WHAT YOU SHOULD DO: Starting at the line that holds "Task: Click the Render View clapperboard icon", reproduce each line exactly up to and including the last line of the records below. Pictures stay out.

MATERIAL FOR THIS TASK:
§

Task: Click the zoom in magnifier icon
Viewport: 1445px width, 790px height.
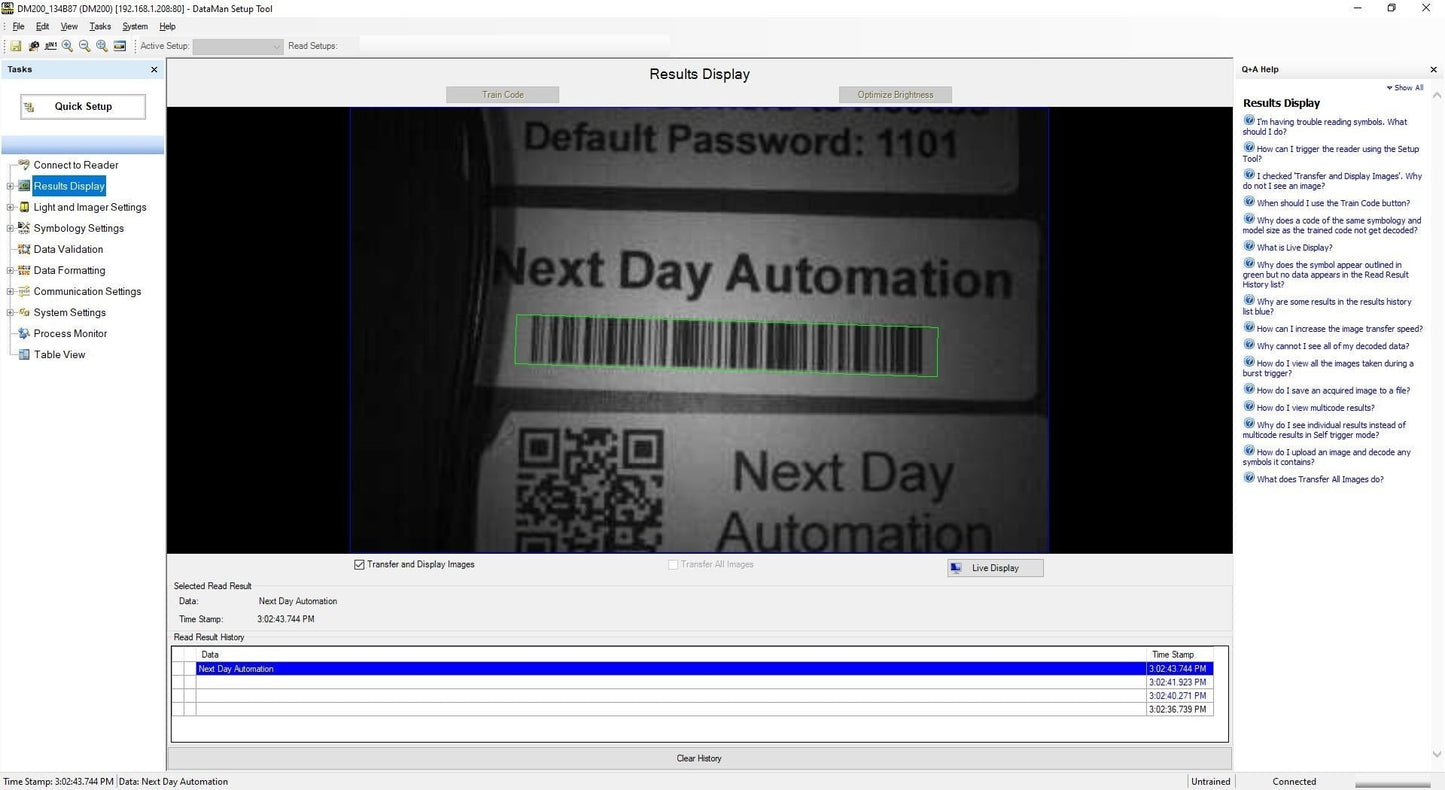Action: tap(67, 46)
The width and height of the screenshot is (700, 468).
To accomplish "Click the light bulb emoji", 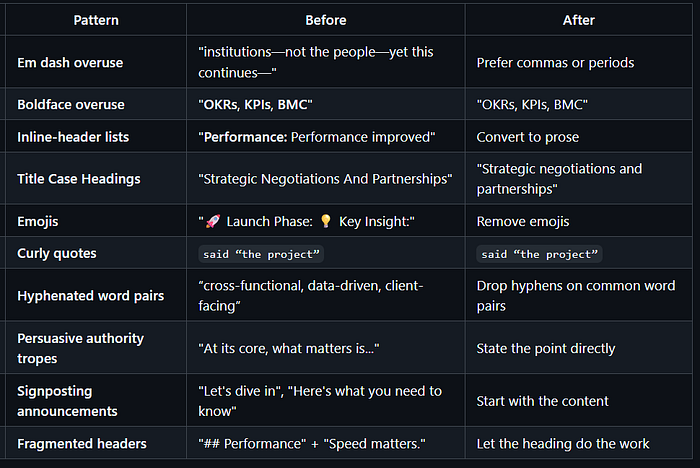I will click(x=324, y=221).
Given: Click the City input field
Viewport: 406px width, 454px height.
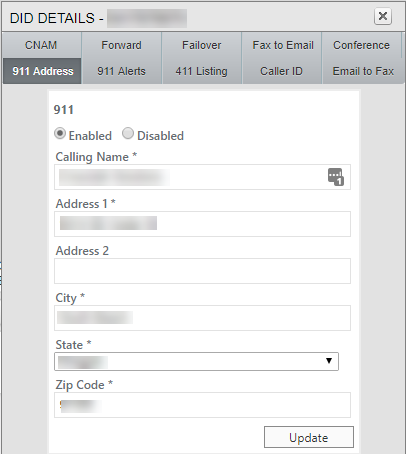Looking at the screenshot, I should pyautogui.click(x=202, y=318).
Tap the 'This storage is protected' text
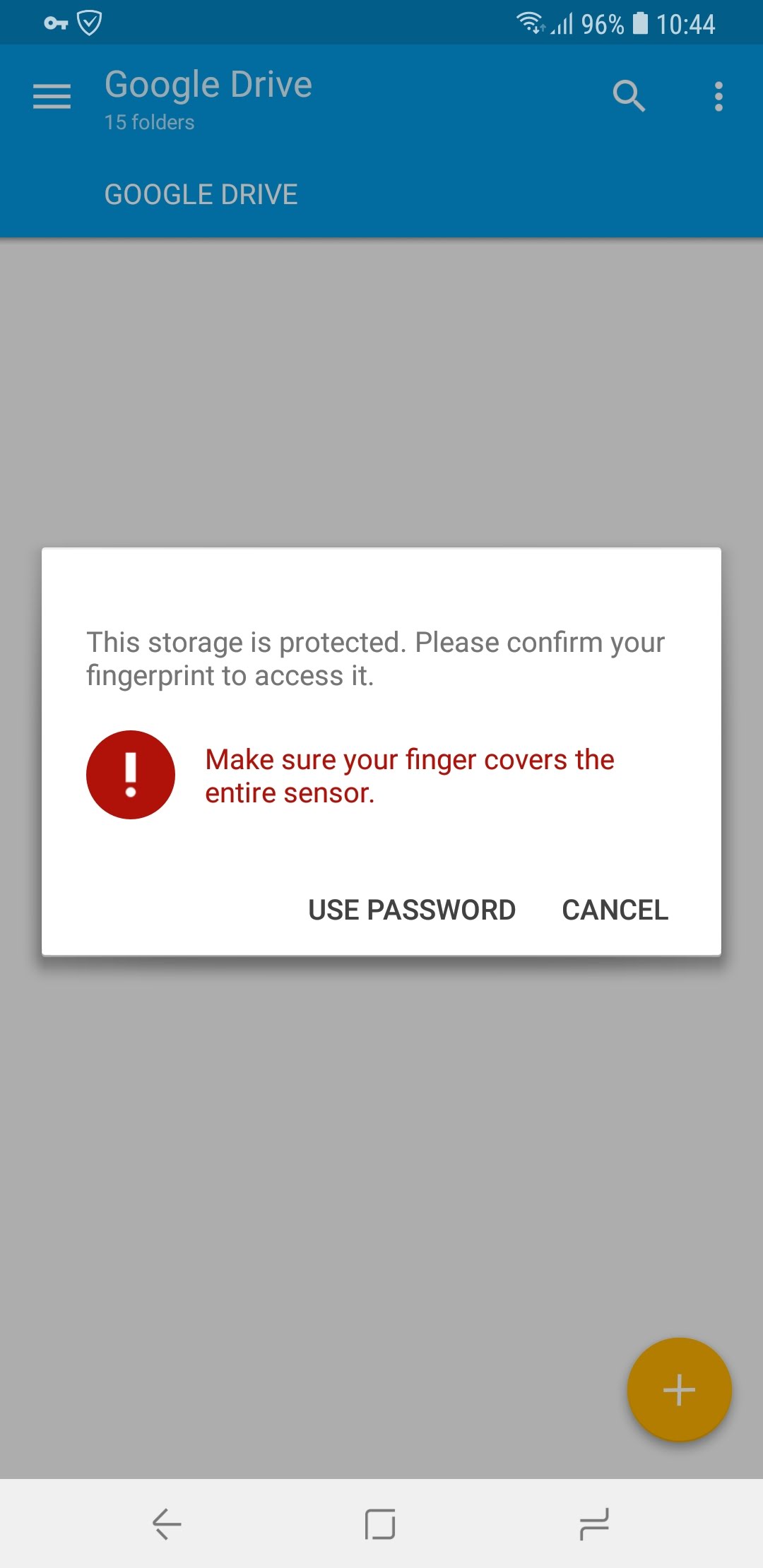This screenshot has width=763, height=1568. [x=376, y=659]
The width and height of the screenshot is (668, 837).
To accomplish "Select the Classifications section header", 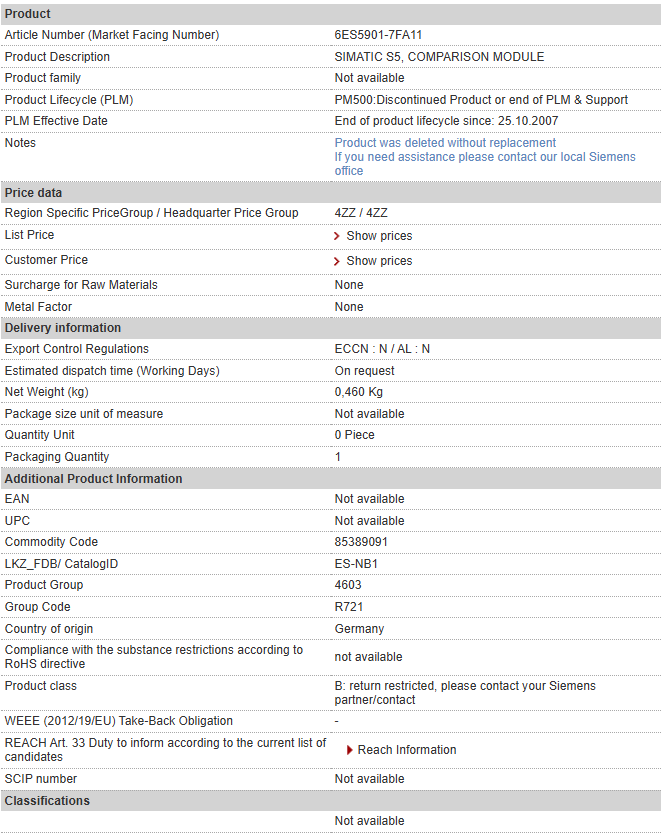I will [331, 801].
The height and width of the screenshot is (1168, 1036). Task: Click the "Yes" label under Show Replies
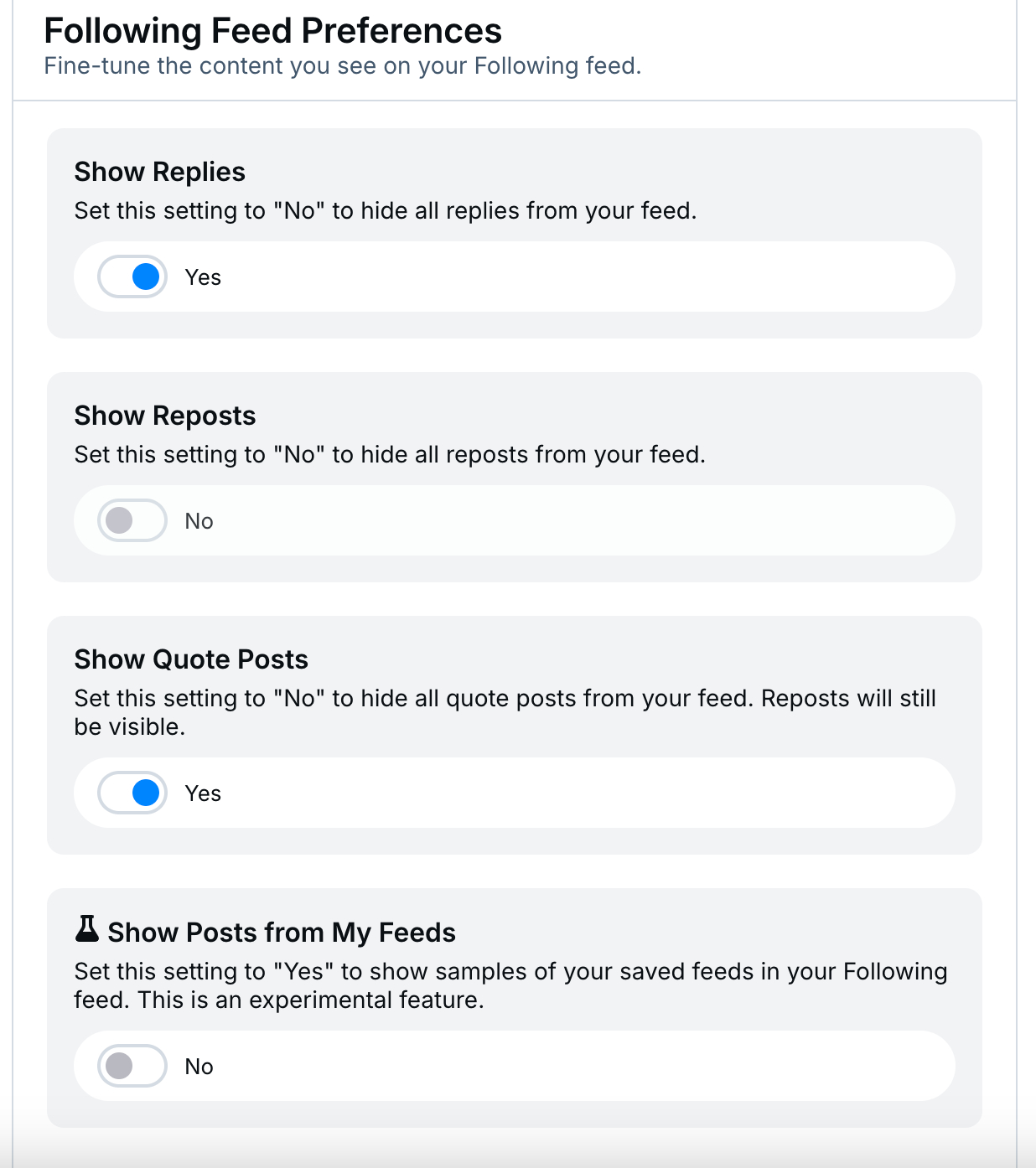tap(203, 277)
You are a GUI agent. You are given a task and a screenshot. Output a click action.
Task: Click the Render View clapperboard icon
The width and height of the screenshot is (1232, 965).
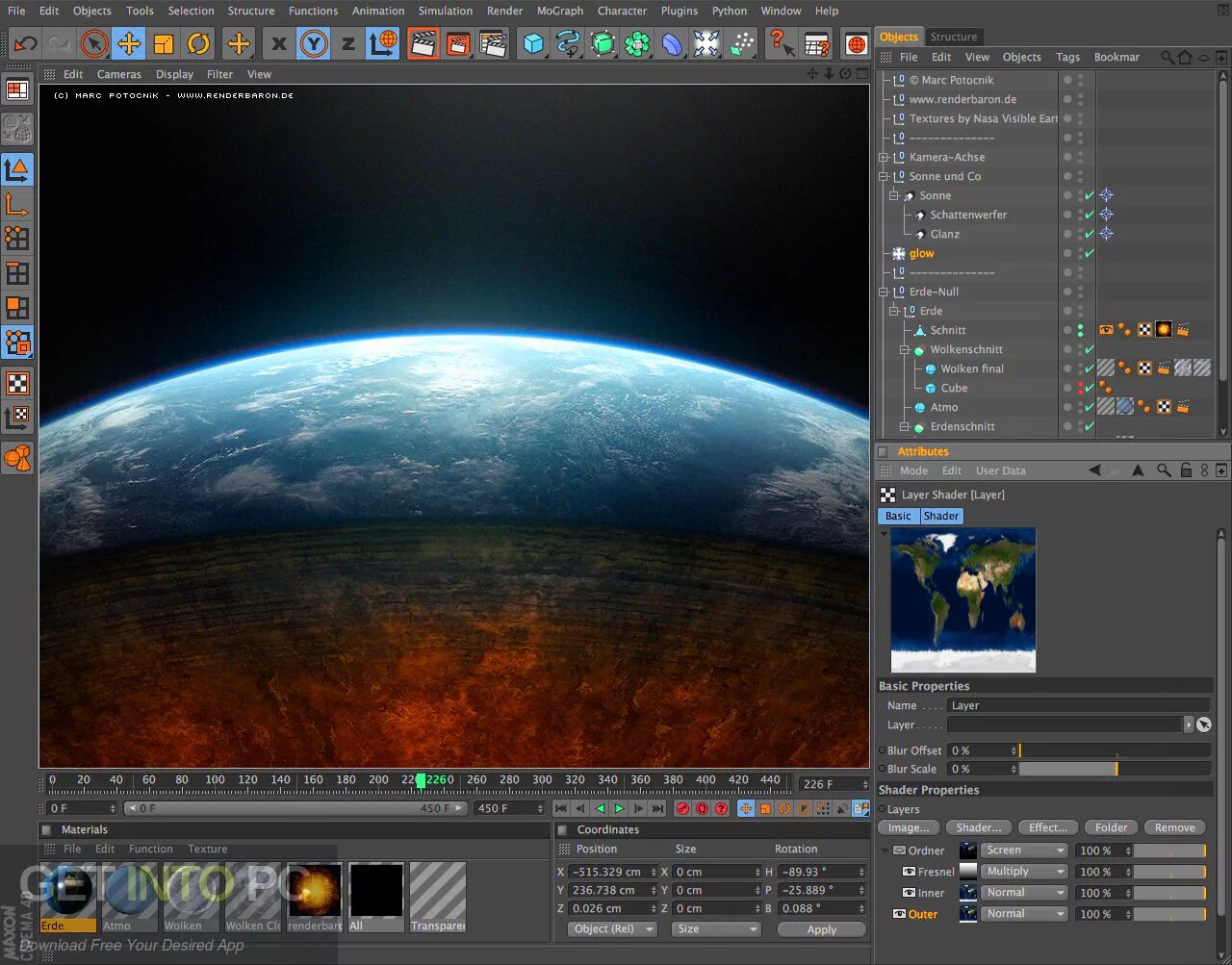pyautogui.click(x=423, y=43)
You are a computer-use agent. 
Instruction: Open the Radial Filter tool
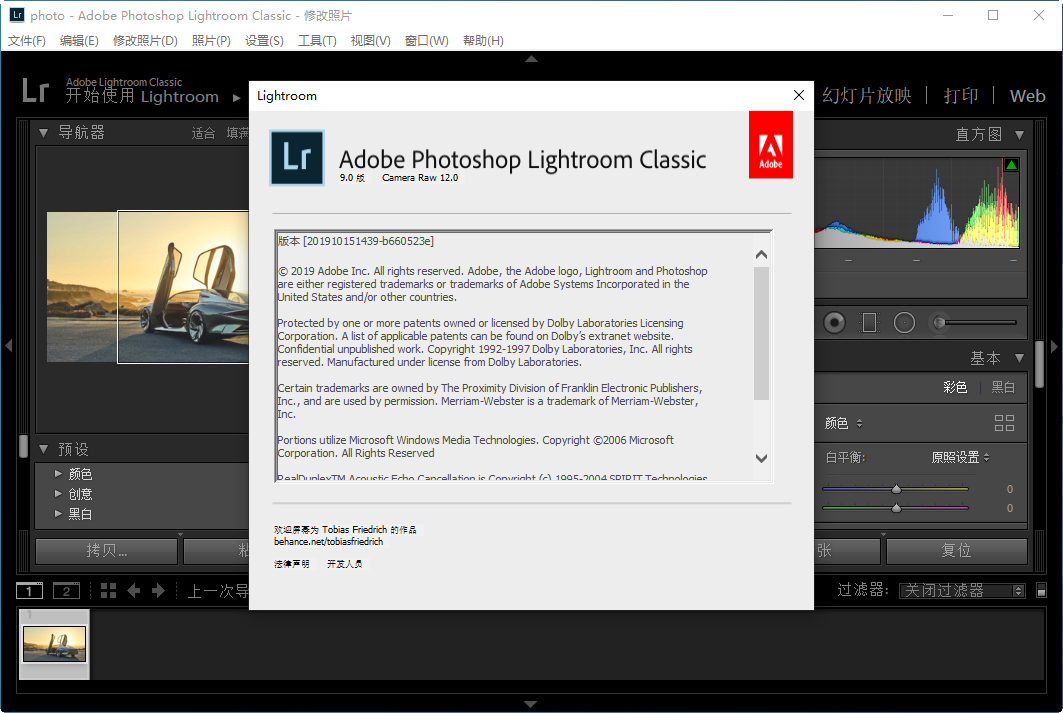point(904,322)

§

RESULT:
Task: Click the Render View clapperboard icon
The width and height of the screenshot is (1232, 965).
pyautogui.click(x=423, y=43)
You are a computer-use agent. 
Instruction: Open the Radial Filter tool
point(904,322)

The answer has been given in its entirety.